I have one year left until my oldest graduates from high school, flies the nest and is on her own. I have mixed feeling about this. Excited to see her venture out, seek new life and new civilizations and to boldly go where...ever she wants to. Yet it will be quiet around here without her. Sometimes that will be a good thing. See what I mean about the mixed feelings? My question is as she embarks on this next stage of life, what things will she remember from her childhood? What will she embrace, reject, share with others, be embarrassed about, and ultimately what will she pass down to her posterity--meaning what is she going to tell her kids about me!? Argh...is a year long enough to erase the previous 17? Hmmm...guess I should have started this "good mom" project earlier. Why do I procrastinate these things so?
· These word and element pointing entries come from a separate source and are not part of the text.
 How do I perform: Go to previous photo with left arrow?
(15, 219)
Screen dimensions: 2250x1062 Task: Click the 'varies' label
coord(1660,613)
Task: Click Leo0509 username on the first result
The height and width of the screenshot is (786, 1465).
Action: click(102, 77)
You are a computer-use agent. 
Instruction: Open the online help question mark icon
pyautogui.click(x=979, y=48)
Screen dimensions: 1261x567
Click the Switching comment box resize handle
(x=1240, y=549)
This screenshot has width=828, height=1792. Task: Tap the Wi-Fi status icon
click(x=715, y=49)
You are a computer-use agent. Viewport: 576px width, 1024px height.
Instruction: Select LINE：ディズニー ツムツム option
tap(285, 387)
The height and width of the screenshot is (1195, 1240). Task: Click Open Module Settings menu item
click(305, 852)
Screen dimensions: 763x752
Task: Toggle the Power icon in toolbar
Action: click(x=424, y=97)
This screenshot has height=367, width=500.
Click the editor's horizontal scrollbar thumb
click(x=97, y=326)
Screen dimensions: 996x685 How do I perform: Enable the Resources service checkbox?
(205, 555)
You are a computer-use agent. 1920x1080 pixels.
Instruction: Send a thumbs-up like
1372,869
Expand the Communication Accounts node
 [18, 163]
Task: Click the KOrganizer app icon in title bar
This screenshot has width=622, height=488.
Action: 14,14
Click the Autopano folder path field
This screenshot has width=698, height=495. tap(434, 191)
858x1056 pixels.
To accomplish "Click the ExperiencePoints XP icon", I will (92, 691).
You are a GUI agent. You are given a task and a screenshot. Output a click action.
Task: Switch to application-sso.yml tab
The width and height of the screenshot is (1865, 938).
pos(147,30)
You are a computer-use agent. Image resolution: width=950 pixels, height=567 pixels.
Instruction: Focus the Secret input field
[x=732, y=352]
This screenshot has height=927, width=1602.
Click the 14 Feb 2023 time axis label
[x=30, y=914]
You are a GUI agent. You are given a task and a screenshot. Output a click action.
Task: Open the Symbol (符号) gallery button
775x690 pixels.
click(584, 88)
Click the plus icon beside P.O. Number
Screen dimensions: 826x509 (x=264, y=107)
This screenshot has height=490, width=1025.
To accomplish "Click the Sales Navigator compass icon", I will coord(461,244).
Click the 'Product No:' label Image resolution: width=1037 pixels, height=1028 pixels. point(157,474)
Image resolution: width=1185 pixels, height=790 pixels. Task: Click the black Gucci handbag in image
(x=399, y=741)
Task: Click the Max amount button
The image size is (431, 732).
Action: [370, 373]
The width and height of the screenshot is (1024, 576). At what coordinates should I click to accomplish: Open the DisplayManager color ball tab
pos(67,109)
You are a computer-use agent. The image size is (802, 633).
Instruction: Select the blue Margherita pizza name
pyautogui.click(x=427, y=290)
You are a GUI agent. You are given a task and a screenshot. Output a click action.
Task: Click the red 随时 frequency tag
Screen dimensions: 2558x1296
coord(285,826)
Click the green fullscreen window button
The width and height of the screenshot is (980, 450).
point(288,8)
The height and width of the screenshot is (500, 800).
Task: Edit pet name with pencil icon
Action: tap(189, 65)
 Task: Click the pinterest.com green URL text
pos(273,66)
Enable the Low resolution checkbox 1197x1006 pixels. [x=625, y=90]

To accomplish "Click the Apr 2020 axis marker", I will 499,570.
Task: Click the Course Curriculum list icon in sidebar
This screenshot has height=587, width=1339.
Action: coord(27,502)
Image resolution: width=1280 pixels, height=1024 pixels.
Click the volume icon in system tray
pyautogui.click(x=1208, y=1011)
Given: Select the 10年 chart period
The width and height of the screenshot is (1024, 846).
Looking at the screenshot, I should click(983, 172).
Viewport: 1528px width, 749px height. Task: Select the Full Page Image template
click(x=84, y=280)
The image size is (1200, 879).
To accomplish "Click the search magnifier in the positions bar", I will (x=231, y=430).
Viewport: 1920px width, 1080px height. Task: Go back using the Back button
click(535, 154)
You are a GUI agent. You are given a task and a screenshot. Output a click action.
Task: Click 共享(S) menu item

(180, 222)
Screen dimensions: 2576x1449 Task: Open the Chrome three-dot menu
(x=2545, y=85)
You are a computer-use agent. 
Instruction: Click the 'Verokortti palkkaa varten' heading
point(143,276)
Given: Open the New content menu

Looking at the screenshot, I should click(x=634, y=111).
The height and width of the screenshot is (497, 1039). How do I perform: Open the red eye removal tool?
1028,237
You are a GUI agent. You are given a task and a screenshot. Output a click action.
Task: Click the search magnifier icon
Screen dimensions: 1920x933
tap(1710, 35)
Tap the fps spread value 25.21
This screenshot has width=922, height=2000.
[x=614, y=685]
But on to the point...yeah you thought I forgot again huh? Well, aside from the lack of supervision kindly described in my last post, what are my most vivid childhood memories? I have talked somewhat about my upbringing in a previous post, but I think I shall venture on.
I was not an easy child to raise. My mother has generously forgotten what a rotten kid I was, but rotten I was. Impossible to please stubborn beyond reason know-it-all bossy rotten! I pouted through my whole 7th birthday (can't remember why), all of junior high (here's why), and the large family trip to Disneyland (I kinda remember why, but am not willing to share that just yet). So my family deserves some credit for not selling me to gypsies like they threatened so many times. I think perhaps it is just that the caravan did not come through our neighborhood.
Music is a huge part of my life. I grew up with my parents' music. Wrong for my generation, but superior in every way so I thank them for that. We sat around my mother as she played the autoharp and we sang. Wonderful, old-timey, folk stuff. I pictured all my children gathered around me someday singing and traveling the countryside, guitars strapped to our backs. Every little girl's dream is to grow up to be Woody Guthrie right? It was California in the 70's, ok! Really I idolized the Partridge Family. "We had a dream, we'd go travelin' together. We'd spread a little lovin' then we'd keep movin' on." Truth be told, I still want that bus! I wore extra grooves in several old Beatles albums from Mom's teenage years and made my way through huge bins of 8-tracks from Dad's surfer days. Yes, you read that right. I think he still has a player in his truck. "Like totally vintage, Dude." Dad fancied himself a bit of a dancer and would strut his stuff around the room on cleaning day with the local oldies station blaring through the house. Music was life and energy and joy. I think I have passed this passion on to my children. We play music and sing together almost daily. Our extended family get-togethers are the same. The weird thing? The music has not changed. My mother laughs that we play "her" music, but it is now OUR music. That is legacy.
Quote of the Day: "Take care of all your memories. For you cannot relive them."